Exercise tasks:
- 1) According to the My World article, how many copies did the EP sell in its first week on the Circle Album Chart?
- 2) Reproduce the My World article word for word, from "The EP was met" to "of Billboard 200.".

Provided text:

--

- Digital cover

EP by Aespa
- Released: May 8, 2023
- Length: 20:23
- Language: Korean
- Labels: SM; Warner; Dreamus;

Aespa chronology
| Girls (2022) | My World (2023) | Drama (2023) |

Singles from My World
- "Welcome to My World" Released: May 2, 2023; "Spicy" Released: May 8, 2023;

= My World (Aespa EP) =

My World is the third extended play by South Korean girl group Aespa. It was released by SM Entertainment on May 8, 2023, and contains six tracks, including the pre-release single "Welcome to My World" featuring Naevis, and the lead single "Spicy" which reached the top three on the Circle Digital Chart. Compared to the dark, futuristic, hyperpop-influenced tones of Savage (2021) and Girls (2022), My Worlds brighter pop sound draws mostly from dance and R&B, with melodies characterized by "captivating beats" and "delightful" vocals of the group. The songs incorporate eclectic styles ranging from alternative pop and dream pop to synth-pop and ballad. Described by Aespa as a return to the "real world" from Kwangya, the EP shows a new side of the group across various genres.

The EP was met with generally favorable reviews from critics. Commercially, it debuted at number one on the Circle Album Chart with 1,420,178 copies sold in a week. The EP has since been certified double million by the Korea Music Content Association (KMCA). Following its physical release in the United States, My World became their second album to reach the top ten of Billboard 200.

--

Provided records:
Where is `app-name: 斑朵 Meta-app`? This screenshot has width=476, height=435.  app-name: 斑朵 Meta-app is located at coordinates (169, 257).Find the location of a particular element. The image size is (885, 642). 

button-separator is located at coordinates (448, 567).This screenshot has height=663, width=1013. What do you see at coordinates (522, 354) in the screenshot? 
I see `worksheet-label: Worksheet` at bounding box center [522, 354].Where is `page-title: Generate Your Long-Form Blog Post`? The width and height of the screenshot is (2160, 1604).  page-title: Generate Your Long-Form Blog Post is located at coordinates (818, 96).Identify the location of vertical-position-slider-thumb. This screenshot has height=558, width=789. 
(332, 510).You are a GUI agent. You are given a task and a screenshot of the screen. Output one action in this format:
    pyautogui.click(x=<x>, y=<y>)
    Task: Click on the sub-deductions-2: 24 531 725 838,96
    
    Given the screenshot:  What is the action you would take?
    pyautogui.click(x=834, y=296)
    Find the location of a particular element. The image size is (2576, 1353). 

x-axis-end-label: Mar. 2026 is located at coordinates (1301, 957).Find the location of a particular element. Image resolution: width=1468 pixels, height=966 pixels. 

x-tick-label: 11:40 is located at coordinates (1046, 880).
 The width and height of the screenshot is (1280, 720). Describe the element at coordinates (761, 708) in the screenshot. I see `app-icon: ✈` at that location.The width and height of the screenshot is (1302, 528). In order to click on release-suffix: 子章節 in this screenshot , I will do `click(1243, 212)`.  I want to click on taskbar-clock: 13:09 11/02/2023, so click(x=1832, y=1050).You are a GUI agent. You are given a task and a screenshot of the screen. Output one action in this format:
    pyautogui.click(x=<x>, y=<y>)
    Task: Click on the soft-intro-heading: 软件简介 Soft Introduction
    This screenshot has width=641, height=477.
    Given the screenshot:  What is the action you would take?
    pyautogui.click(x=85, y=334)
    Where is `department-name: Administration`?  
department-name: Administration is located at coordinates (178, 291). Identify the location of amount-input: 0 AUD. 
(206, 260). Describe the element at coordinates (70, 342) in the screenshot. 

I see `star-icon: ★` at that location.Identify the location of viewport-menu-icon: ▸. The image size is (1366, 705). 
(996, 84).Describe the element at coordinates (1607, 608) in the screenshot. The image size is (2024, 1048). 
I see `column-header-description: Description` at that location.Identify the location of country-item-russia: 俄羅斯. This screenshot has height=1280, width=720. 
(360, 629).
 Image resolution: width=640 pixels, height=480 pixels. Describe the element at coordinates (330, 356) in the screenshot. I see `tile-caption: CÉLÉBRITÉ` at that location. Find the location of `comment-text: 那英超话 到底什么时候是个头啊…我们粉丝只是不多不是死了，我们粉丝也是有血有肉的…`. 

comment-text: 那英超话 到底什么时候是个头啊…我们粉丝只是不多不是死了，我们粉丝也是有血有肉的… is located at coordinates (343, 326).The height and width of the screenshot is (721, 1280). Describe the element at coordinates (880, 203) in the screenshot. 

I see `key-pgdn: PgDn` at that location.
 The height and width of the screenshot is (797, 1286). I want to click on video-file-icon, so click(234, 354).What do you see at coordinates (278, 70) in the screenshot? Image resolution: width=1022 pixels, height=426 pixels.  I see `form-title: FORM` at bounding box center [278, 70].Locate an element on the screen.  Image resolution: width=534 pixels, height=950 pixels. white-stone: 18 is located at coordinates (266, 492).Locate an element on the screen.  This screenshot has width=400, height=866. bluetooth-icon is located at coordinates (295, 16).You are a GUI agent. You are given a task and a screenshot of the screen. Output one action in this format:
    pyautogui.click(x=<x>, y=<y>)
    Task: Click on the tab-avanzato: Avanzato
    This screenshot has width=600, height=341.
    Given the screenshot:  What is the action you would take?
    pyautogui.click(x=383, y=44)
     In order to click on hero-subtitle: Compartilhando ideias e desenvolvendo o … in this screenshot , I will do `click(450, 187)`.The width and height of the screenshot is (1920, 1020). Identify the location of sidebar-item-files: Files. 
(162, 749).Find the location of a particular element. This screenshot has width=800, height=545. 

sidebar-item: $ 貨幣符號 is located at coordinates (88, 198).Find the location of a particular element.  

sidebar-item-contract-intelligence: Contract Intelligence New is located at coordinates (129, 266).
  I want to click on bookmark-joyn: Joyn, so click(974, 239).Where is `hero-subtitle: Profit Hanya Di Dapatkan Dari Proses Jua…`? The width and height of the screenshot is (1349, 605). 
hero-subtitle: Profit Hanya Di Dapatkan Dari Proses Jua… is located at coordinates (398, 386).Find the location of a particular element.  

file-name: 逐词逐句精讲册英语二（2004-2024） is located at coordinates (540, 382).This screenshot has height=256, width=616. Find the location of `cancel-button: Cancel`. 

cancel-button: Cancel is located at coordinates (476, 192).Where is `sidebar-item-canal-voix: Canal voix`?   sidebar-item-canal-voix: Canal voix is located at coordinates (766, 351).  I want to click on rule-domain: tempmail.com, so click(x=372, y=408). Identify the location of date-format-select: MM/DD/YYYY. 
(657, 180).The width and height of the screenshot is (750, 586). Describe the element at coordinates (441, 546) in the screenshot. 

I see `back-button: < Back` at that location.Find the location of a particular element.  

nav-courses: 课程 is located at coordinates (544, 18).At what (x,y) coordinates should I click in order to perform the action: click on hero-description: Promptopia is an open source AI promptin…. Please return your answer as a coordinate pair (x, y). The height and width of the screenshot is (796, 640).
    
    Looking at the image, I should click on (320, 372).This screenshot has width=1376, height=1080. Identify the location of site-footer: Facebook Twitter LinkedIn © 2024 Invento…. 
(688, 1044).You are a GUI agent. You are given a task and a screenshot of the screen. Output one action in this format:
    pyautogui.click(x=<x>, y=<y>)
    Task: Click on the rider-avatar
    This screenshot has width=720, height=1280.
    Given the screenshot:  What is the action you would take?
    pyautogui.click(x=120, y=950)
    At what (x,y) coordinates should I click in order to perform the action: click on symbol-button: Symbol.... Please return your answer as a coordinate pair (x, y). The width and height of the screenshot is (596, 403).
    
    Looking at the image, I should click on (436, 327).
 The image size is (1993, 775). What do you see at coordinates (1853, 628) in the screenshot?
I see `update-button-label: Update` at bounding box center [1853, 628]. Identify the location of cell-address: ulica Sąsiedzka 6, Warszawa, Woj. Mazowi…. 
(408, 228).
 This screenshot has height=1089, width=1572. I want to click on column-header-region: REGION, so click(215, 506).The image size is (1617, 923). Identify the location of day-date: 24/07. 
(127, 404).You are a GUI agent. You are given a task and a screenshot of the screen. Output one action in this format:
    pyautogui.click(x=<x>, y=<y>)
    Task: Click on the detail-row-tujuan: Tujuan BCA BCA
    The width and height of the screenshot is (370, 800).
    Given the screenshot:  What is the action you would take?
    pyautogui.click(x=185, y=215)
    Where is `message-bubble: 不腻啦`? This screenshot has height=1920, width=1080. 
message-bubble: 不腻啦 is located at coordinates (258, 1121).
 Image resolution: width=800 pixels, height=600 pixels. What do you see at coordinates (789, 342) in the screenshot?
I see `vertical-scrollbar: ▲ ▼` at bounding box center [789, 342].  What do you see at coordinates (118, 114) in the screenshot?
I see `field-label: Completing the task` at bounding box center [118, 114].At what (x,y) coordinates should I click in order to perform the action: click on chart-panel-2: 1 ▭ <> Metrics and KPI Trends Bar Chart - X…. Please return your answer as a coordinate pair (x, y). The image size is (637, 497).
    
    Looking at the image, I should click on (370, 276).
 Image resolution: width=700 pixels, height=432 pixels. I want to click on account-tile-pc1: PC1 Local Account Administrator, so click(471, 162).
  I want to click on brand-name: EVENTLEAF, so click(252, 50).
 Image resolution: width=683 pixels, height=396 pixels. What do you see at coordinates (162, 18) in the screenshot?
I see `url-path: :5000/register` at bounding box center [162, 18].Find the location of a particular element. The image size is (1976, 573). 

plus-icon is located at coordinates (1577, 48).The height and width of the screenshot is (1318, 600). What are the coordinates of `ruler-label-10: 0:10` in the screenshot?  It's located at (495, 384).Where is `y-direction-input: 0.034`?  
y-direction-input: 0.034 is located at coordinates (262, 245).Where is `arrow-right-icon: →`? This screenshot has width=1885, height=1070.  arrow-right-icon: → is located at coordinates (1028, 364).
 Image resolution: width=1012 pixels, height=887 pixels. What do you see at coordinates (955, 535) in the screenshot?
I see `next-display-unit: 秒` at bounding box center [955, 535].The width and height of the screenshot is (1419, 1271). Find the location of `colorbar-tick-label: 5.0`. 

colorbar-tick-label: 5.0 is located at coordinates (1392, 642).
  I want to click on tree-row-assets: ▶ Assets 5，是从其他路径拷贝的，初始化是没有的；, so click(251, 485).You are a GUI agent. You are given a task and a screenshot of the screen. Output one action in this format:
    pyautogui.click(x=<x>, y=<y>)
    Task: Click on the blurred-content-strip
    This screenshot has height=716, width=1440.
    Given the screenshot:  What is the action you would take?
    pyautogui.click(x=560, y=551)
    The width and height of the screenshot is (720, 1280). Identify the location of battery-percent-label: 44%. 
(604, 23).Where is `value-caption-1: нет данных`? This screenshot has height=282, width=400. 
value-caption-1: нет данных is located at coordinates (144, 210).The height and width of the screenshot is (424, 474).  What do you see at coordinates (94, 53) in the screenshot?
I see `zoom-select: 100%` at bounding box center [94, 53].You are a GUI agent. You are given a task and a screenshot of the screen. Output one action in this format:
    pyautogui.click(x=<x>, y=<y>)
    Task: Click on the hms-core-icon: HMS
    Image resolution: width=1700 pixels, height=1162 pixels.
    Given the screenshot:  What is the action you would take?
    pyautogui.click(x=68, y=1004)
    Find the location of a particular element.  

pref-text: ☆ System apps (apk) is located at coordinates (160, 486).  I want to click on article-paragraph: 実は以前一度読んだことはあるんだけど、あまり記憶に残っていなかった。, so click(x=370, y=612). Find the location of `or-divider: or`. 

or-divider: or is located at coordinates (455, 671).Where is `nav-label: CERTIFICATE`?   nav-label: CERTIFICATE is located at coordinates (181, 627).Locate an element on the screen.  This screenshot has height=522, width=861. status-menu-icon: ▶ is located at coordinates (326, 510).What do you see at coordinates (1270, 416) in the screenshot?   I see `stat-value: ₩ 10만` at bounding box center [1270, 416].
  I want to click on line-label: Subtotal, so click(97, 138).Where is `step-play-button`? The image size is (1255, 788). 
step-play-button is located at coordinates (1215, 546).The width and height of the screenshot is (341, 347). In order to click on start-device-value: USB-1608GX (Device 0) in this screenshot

--

Results of the tasks:
- 1) 1,420,178 copies

- 2)
The EP was met with generally favorable reviews from critics. Commercially, it debuted at number one on the Circle Album Chart with 1,420,178 copies sold in a week. The EP has since been certified double million by the Korea Music Content Association (KMCA). Following its physical release in the United States, My World became their second album to reach the top ten of Billboard 200.